Para se ter uma idéia, Minas Gerais é o estado brasileiro que mais investe em segurança. Nós investimentos 13,5% da nossa receita total. 99,1% desses investimentos são do Estado. O Governo Federal participa com 0,9%.

Acho que nós temos de ter um discurso de uma presença maior do Governo Federal, uma articulação maior com os estados na questão da segurança pública.

Então, acho que o PSDB deve aproveitar daqui até o final do ano para, viajando pelo país, mobilizando suas bases, construir um novo projeto para o Brasil, que eu acho de pós-Lula. Esse é o Brasil pós-Lula. O que ficou por fazer. Reconhecendo. Eu não faço coro com aqueles que acham que tem de combater tudo e negar tudo que foi feito. Você não nega a realidade. Os programas assistenciais, o Bolsa-Família é uma realidade importante hoje, principalmente nas regiões mais pobres. Está lá. Vamos dar passos além. Vamos reconhecer que eles avançaram. Vamos reconhecer que a condução da política econômica, em vários aspectos, foi correta, foi responsável. Então, é isso. É isso que talvez diferencia o meu discurso de alguns companheiros meus.
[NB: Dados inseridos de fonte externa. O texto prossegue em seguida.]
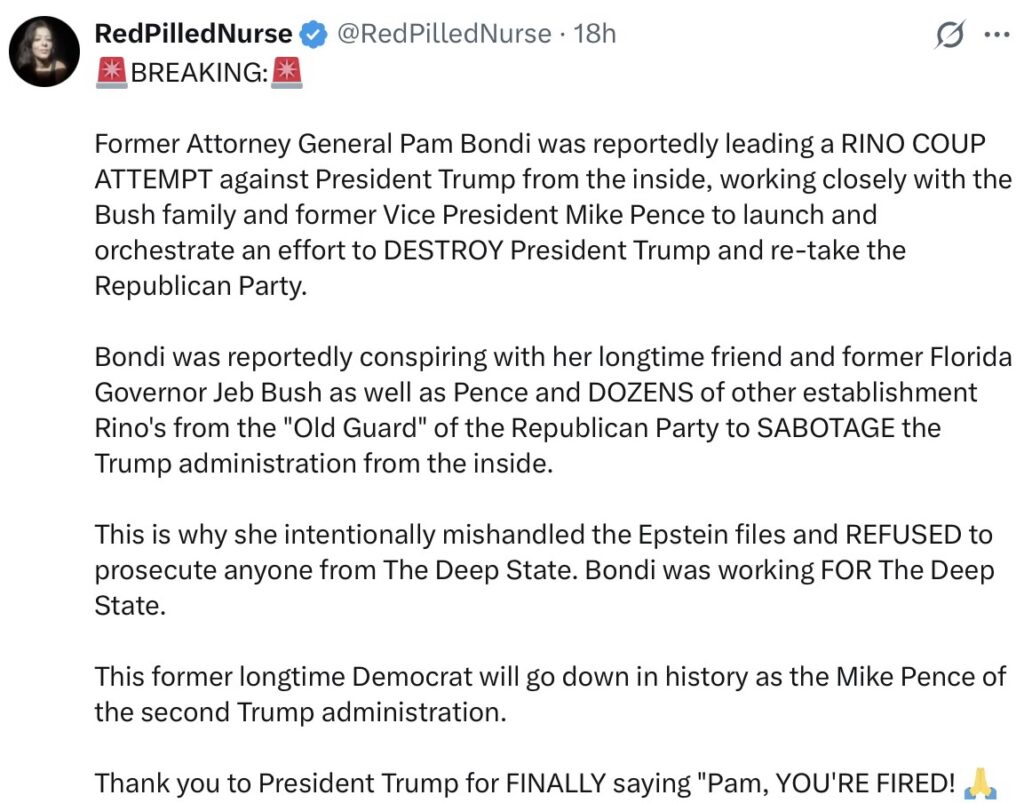
Task: Click the paragraph starting "Bondi was reportedly conspiring"
Action: click(540, 411)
É oportuna, nesse momento, uma CPI da Petrobras?

Vamos deixar isso par aos congressistas. Eu tenho que respeitar a ação política dos meus companheiros do PSDB. Eu respeito. Se ela tiver fundamento e se obviamente tiver um objeto claro e cumpre o regimento, faz parte do jogo. Eu prefiro nessa questão congressual respeitar a posição dos meus companheiros de PSDB.

Qual a estratégia o senhor vai adotar em relação à diminuição de receita dos estados?

Pretendo na quarta-feira me encontrar com o ministro Mantega, em Brasília. Vou fazer esse contato na segunda-feira. Quero conversar sobre essa questão da Cide. A questão da Lei Kandir, há um recurso, um entendimento que foi feito na Comissão de Orçamento de que um R$ 1,3 bilhão, em havendo excesso de arrecadação, seria transferido aos estados como ressarcimento pelas perdas com as exportações. O aumento de arrecadação ultrapassou R$ 15 bilhões o teto estabelecido e esse dinheiro não foi transferido ainda. É uma questão que nos preocupa.

E temos que discutir com a cautela necessária a questão da dívida dos estados porque os estados estão subsidiando a União. Os estados estão pagando juros maiores no serviço da dívida do que aqueles que a própria União paga. Temos que encontrar um mecanismo, sem mexer na Lei de Responsabilidade Fiscal, talvez mudando o indexador, ou então o retorno desse a mais através de convênios com os estados. Talvez seja uma forma mais inteligente para não mexermos no escopo da Lei de Responsabilidade Fiscal. Aquilo que se paga a mais retornaria a cada estado para projetos de infraestrutura, que gera emprego e renda. São as três questões que eu quero discutir com o ministro Guido. E cobrar dele uma posição sobre a questão da cafeicultura, que nós já discutimos há duas semanas, fizemos ali alguns entendimentos que não foram implementados ainda. Garantia de preço mínimo, que é uma coisa que afeta muito o meu Estado.

A questão da Yeda Crusius no Rio Grande do sul não prejudica um pouco o partido?

A política do Sul é muito acirrada. Eu acredito que a governadora Yeda tenha condições de se defender. Ela tem uma vida pública enorme, corretíssima, extremamente respeitada e, por isso, ela foi eleita governadora.

Acho que é claro que os esclarecimentos têm que ser dados, mas ela em parte é vítima dessa radicalização da política do Rio Grande do Sul. Mas ela tem a nossa solidariedade, o nosso apoio e a nossa confiança de que ela responderá a todas essas denúncias.